PROBLEM TO WORK ON: Return every line below that contains the string "Select", matching case exactly.

[A run of records]
╔══

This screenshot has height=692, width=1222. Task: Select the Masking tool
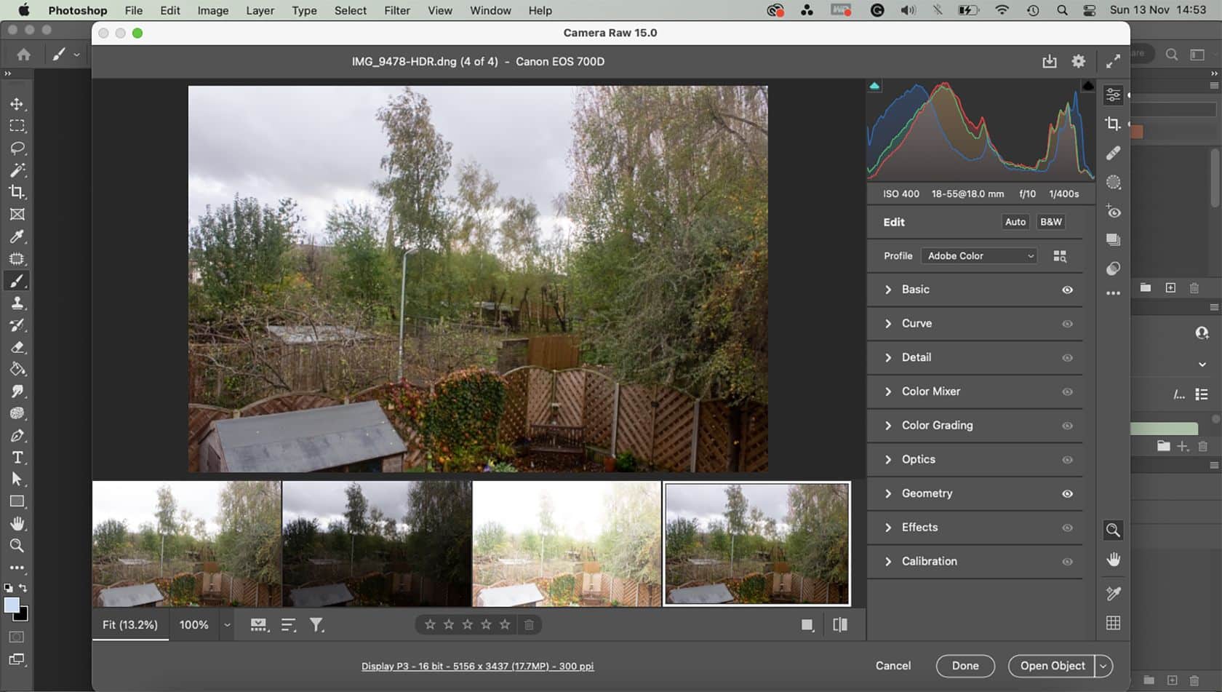pos(1112,181)
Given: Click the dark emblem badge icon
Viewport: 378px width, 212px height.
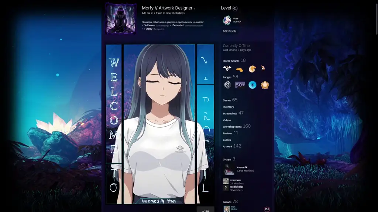Looking at the screenshot, I should (x=227, y=85).
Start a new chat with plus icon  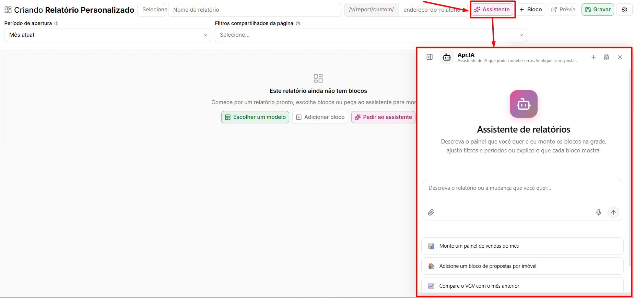tap(594, 57)
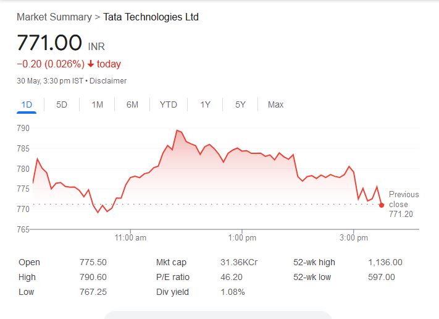Click the Mkt cap value 31.36KCr
Viewport: 439px width, 319px height.
tap(239, 262)
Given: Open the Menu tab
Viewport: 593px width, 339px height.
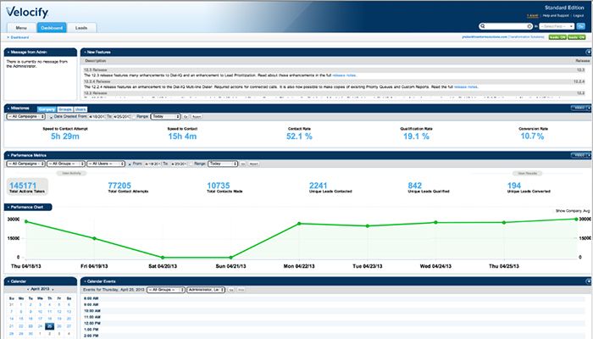Looking at the screenshot, I should pos(21,28).
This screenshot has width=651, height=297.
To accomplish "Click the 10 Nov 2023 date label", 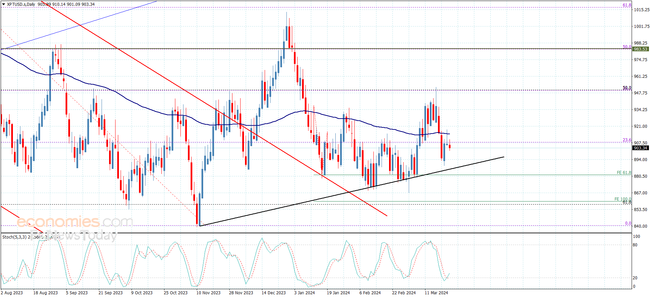I will click(x=208, y=293).
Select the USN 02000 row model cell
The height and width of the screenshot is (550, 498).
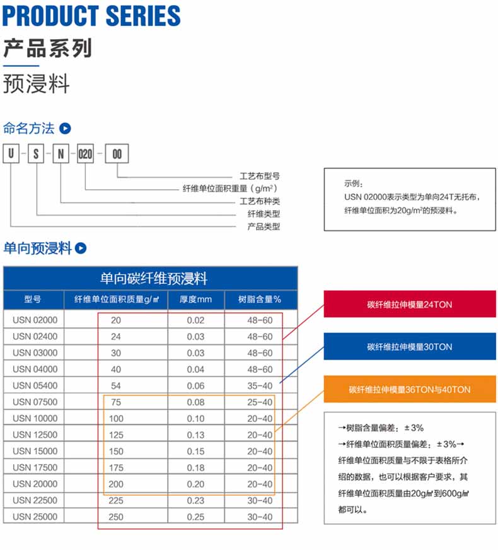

╚══

REPLY:
This screenshot has height=692, width=1222. Task: Select the Masking tool
Select the USN 02000 row model cell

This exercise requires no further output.